- [Extracted text]:
# Using the dictionary as a dictionary



## WestPointer1968 (Oct 28, 2008)

Can you look up a word in the dictionary without it being in a book?  You know, like a real dictionary?  If not is there an app that would give that capability.  Would be a good thing for students especially!


----------



## ireadbooks (Jan 11, 2011)

I asked this exact same question not too long ago. Turns out you can't use it as a standalone dictionary, but there are apps.

Check out this thread: http://www.kboards.com/index.php/topic,96351.0.html


----------



## Vegas_Asian (Nov 2, 2008)

Wow didn't know that.....
I gotta try the search option at the top of the fire screen....

Sent from my HTC Inspire via Tapatalk


----------



## Vegas_Asian (Nov 2, 2008)

It failed....

Sent from my HTC Inspire via Tapatalk


----------



## Sean Patrick Fox (Dec 3, 2011)

ireadbooks said:


> I asked this exact same question not too long ago. Turns out you can't use it as a standalone dictionary, but there are apps.
> 
> Check out this thread: http://www.kboards.com/index.php/topic,96351.0.html


That's pretty funny. Although not an option, I generally have my iPhone with any time I have my Kindle, and looking up words on that is much quicker than on the Kindle. But having the capability to do it on the Kindle, outside of a book, could come in handy.


----------



## Shastastan (Oct 28, 2009)

Thanks for these threads.  I'm getting the Merriam Webster app (free).  I need a dictionary that I can use to look up words for crossword puzzles and other word games.  This will work out nicely.

Stan


----------



## Annalog (Dec 28, 2008)

I cannot highlight, bookmark, or add notes to the dictionary on my Fire but I can on my K2. One more reason while I will keep using my K2 for reading as long as possible.


----------

- [Short task 1]:
In the forum thread:
(a) What device were Vegas_Asian's posts sent from?
(b) Which app is Shastastan getting?
(c) On which device can Annalog highlight, bookmark, or add notes to the dictionary?
- [Short task 2]: Reproduce the forum thread between "## WestPointer1968 (Oct" and "(Jan 11, 2011)", inclusive.

- [Data]:
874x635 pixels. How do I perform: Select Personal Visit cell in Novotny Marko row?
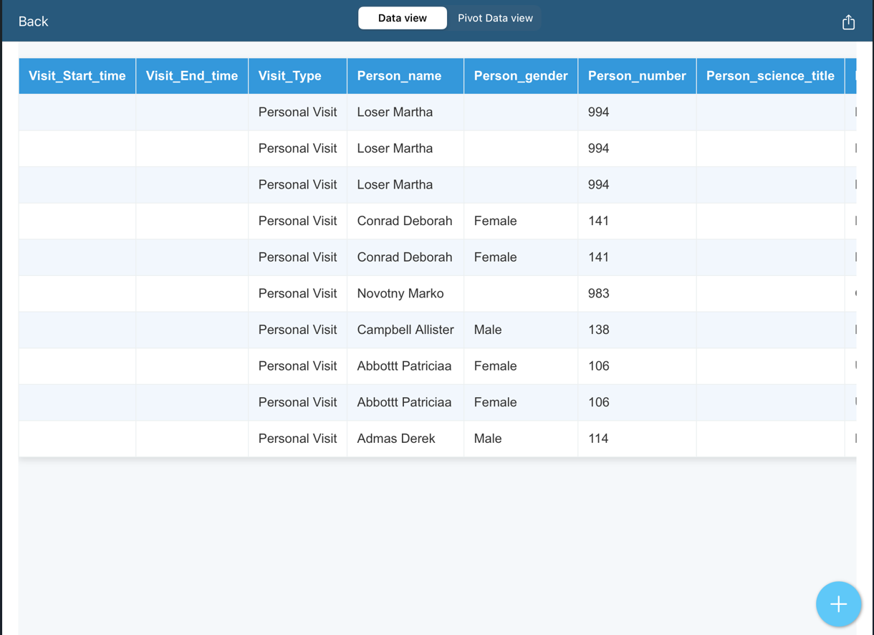coord(297,294)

- [Worked answer 1]:
(a) An HTC Inspire, via Tapatalk.
(b) The free Merriam Webster app.
(c) The K2.

- [Worked answer 2]:
## WestPointer1968 (Oct 28, 2008)

Can you look up a word in the dictionary without it being in a book?  You know, like a real dictionary?  If not is there an app that would give that capability.  Would be a good thing for students especially!


----------



## ireadbooks (Jan 11, 2011)